“Investing should be more like watching paint dry or grass grow. If you want excitement take $800 and take it to Las Vegas ” – Paul Samuelson.
Spoken like the Nobel Laureate he was, Dr. Samuelson’s simple, timeless words of wisdom resound true until this day. Long-term investors should focus on fundamental data rather than short-term market movements, but doing so can be as uneventful as watching paint dry.
In recent years, the financial headlines have been full of reasons why markets were on the brink of the next crash – weak growth, trade war, rising rates, and even threat of nuclear conflict, to name a few. And while the news stories were sensational on the surface, underlying fundamental data were anything but. In reality, there was little change in fundamentals and the data consistently indicated continued expansion, albeit at a moderate pace.
But in Q1 2019 there was a sudden change. A number of leading indicators appeared to be reversing their positive trends and confirmation from additional indicators would have been a strong signal for an imminent recession.
New home sales seemed to had peaked and looked to be trending downwards.
Initial jobless claims appeared to had found a bottom and were moving upwards.
And of course, we finally saw an inversion between short and long-term Treasury yields.
But then, as suddenly as it happened, all the indicators quickly reverted back to their positive trends. In April, new home sales surged and were on track to a new high, jobless claims actually made a new 49 year low, and the yield curve swiftly steepened out of its inversion.

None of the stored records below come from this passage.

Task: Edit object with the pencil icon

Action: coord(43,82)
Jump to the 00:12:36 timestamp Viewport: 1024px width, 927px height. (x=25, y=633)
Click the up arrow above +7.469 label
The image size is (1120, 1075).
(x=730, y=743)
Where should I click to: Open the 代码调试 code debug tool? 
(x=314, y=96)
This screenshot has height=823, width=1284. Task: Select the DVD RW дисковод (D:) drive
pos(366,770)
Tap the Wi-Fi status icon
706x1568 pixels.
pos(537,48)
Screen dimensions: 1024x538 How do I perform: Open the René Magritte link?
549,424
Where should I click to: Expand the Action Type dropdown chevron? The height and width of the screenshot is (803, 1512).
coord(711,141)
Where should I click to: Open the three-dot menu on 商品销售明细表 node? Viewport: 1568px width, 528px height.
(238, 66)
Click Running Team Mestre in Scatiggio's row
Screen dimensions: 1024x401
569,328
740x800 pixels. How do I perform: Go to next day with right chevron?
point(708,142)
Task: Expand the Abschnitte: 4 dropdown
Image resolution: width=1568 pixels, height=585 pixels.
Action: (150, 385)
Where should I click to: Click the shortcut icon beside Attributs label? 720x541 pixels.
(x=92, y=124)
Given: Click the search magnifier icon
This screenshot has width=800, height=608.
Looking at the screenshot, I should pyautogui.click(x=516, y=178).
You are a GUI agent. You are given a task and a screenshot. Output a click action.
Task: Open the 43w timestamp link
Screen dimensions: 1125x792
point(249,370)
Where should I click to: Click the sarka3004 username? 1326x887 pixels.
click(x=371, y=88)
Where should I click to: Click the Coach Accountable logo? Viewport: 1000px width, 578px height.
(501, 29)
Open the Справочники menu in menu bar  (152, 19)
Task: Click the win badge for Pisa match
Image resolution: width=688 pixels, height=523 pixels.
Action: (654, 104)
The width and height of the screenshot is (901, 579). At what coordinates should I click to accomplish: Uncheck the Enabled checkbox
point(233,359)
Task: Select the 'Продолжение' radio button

WOW, this is the most excitement we paint watchers have seen in a long time!
As of now, the data tells us the weakness in Q1 was most likely a false alarm, but it is a warning shot none-the-less. I’m not calling for a top here and now, but as I wrote in March, we are still likely moving into a deterioration process. That process could unfold as slowly as grass grows, but it’s worth watching. It may not be exciting, but staying vigilant is more likely to pay out than a trip to Vegas.